Higher Education in UK

Discussion in 'Off-Topic Discussions' started by Gert Potgieter, Feb 9, 2002.

  1. Another interesting article by Peter Scott (VC of Kingston U.). This time on the topic of whether Higher Education in the UK will turn towards the American model or the European model:

    An educated choice.
  2. mamorse

    mamorse New Member

    This is a very interesting article, Gert. While I have tremendous respect for the British University System, as a scientist, I can appreciate the considerable disadvantage that many of my British friends and colleagues in the biomedical sciences find themselves with regard to research funding. (There are reasons why the U.S. continues to "steal" some of Britain's best and brightest.) The irony is that the U.S., viewed by many Europeans as a bastion of capitalism, is far more generous (proportionately speaking) in the funding of science, through the NIH and NSF. And yet, I wish the U.S. "system" could produce the incredible consistency in academic excellence and rigor (from top to bottom) that the British system has achieved.
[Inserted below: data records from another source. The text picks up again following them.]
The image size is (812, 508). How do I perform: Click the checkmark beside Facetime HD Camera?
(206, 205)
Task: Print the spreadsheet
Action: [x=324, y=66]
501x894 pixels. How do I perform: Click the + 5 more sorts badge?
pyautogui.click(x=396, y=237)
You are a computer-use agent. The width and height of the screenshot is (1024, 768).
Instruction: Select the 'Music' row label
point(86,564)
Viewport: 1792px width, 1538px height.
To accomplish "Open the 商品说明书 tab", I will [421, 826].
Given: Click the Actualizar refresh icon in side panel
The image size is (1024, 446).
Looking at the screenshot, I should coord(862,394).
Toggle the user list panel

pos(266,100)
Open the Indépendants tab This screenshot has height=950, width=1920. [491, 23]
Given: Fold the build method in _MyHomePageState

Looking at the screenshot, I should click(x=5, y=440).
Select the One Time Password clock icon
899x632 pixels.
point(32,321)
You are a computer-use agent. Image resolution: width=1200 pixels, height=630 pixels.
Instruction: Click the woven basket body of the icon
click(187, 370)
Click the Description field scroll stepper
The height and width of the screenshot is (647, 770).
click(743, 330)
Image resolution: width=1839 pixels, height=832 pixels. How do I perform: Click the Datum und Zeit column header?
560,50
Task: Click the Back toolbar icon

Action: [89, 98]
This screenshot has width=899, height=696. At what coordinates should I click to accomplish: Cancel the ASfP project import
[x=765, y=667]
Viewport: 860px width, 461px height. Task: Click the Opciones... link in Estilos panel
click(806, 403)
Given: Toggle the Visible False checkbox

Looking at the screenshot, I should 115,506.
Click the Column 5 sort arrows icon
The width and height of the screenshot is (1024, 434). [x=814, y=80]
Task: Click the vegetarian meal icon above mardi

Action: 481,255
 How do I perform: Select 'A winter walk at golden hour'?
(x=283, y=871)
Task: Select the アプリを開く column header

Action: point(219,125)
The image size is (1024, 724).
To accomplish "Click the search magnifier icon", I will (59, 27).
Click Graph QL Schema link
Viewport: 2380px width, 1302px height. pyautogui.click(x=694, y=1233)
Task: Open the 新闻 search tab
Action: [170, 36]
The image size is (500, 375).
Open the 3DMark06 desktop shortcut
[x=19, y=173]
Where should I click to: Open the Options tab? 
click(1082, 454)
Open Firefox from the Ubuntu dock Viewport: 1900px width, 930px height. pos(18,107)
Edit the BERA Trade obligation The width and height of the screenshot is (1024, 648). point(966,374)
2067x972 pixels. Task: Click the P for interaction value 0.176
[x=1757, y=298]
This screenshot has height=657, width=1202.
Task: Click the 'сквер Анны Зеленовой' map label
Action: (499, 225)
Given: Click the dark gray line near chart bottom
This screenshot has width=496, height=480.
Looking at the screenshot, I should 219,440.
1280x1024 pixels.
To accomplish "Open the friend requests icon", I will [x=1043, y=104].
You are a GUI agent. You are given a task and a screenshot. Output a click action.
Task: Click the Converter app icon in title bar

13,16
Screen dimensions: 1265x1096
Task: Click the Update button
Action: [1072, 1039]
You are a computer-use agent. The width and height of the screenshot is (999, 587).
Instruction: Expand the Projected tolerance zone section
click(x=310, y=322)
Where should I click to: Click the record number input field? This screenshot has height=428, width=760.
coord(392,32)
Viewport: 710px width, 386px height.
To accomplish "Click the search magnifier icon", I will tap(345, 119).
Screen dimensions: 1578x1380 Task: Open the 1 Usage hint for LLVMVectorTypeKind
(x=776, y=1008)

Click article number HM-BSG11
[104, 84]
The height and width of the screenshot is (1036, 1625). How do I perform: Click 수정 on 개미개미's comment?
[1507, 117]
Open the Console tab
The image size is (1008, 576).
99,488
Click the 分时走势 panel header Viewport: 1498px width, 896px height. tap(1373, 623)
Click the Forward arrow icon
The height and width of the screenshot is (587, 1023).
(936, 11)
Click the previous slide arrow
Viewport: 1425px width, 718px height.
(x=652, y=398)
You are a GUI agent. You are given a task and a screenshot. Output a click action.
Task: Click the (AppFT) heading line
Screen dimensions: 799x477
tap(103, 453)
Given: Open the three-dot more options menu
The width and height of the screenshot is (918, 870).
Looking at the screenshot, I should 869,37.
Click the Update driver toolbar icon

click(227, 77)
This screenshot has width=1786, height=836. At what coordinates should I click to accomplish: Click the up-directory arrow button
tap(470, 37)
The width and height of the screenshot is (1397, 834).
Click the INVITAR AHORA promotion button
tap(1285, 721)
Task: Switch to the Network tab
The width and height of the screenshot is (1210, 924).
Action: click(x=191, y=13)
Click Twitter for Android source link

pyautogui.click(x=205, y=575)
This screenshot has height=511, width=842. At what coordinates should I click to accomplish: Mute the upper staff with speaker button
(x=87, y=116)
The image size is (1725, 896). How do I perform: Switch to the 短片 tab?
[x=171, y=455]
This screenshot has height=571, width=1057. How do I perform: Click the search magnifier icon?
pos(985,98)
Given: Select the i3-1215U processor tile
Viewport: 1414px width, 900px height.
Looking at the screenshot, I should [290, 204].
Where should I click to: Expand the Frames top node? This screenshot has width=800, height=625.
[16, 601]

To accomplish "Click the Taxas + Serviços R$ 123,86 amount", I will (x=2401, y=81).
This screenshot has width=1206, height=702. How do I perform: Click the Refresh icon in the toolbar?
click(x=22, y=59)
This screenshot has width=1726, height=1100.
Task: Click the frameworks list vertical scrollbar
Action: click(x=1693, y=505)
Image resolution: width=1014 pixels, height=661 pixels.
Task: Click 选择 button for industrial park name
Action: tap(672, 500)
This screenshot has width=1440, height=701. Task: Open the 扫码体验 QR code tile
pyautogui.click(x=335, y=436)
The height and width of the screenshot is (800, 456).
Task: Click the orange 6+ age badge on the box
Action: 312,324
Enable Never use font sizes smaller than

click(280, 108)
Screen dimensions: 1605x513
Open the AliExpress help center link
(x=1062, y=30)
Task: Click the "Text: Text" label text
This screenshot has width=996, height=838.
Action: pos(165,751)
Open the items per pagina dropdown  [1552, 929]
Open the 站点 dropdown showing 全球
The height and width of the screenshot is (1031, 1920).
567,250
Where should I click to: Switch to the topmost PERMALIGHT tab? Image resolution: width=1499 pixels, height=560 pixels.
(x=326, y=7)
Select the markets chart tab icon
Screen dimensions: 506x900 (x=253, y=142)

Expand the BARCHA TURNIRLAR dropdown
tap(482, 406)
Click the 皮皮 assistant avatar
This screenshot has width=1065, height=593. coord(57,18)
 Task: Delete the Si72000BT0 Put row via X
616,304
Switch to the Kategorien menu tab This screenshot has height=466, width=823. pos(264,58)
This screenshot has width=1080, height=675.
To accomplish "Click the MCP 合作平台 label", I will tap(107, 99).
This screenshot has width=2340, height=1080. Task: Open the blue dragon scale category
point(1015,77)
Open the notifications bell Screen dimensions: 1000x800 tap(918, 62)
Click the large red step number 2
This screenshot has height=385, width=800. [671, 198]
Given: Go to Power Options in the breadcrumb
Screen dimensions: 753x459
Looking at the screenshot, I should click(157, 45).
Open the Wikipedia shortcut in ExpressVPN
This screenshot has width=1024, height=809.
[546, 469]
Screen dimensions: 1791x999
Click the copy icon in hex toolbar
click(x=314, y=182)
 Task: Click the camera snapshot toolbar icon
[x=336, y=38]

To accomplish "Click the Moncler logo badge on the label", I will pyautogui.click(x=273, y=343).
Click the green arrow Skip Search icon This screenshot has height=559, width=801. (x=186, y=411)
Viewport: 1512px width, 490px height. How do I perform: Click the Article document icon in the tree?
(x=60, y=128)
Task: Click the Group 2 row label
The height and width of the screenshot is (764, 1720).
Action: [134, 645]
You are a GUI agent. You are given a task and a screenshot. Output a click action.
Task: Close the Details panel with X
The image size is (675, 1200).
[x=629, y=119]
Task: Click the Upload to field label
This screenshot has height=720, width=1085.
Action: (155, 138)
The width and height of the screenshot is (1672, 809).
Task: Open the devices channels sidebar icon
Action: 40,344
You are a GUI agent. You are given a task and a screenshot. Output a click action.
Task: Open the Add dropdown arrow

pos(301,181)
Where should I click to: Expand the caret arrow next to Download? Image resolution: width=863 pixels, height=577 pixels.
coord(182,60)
Of course, that is impossible since the U.S. "system" is but a large collection of dissimilar parochial systems. Obviously, no system is perfect, as the article points out. However, I'm reasonably satisfied with our system, warts and all. (Just don't get me started on the Ohio University System! :D) In any case, I'm not sure that the British system requires more than a bit of "tweaking" to continue its sustained history of excellence.
  3. mamorse

    mamorse New Member

    Re: Re: Higher Education in UK

    Sorry, Gert. I meant to add that if Cambridge *EVER* offers a distance M.Sc. in Bioinformatics, I'll apply in a heartbeat!
  4. BillDayson

    BillDayson New Member

    I found Peter Scott's article to be shallow and incoherent.

    Without writing a detailed review, I would suggest that he is creating a false dichotomy: America and "Europe" (whatever that means) as opposed "essences", politicizing the alternatives (America = political right, Europe = political left), and suggesting that British higher education faces an 'either-or' choice between them. Not surprisingly, he opts for the left.

    If read carefully and not simply skimmed for effect, the article is a hodgepodge of confusion.

    An example: Near the top of the article he is praising American higher education for its democratic inclusiveness:

    But towards the end of the article he argues:

    So he praises American higher education for being more inclusive than Britain's but rejects it for falling short on social policy goals "ie social inclusion"? I'm confused.

    Besides self-contradiction, I think he's guilty of stereotyping. He says that he studied at UC Berkeley, so he obviously knows that American research universities conduct "pro-bono" scientific and scholarly research. Actually that should read: "government grant funded pure research", since no university ever does anything pro-bono.

    He knows better.
  5. This article appears in the Guardian and is intended to be light (and very mildy controversial) reading.

    Scott does know his stuff. Before taking over as Vice Chancellor at Kingston, he was Professor of Education and a Pro-Vice Chancellor at the University of Leeds. He was for years the Editor of the Higher Education Supplement of the Times of London. He's also the author or editor of numerous books on Higher Education (many of which can be obtained through Amazon). In particular, to address confusion about Scott's views on "social inclusion," I would recommend The Meanings of Mass Higher Education.
  6. John Bear

    John Bear Senior Member

    Gert: He was Pro-Vice Chancellor at the University of Leeds.

    Do they also have an Anti-Vice Chancellor? (Holding, perhaps, the Mary Whitehouse chair...)
  7. LOL! What kind of a slip is that? You have a good eye, John. I suppose it should be Pro Vice-Chancellor (or maybe simply Pro Vice Chancellor).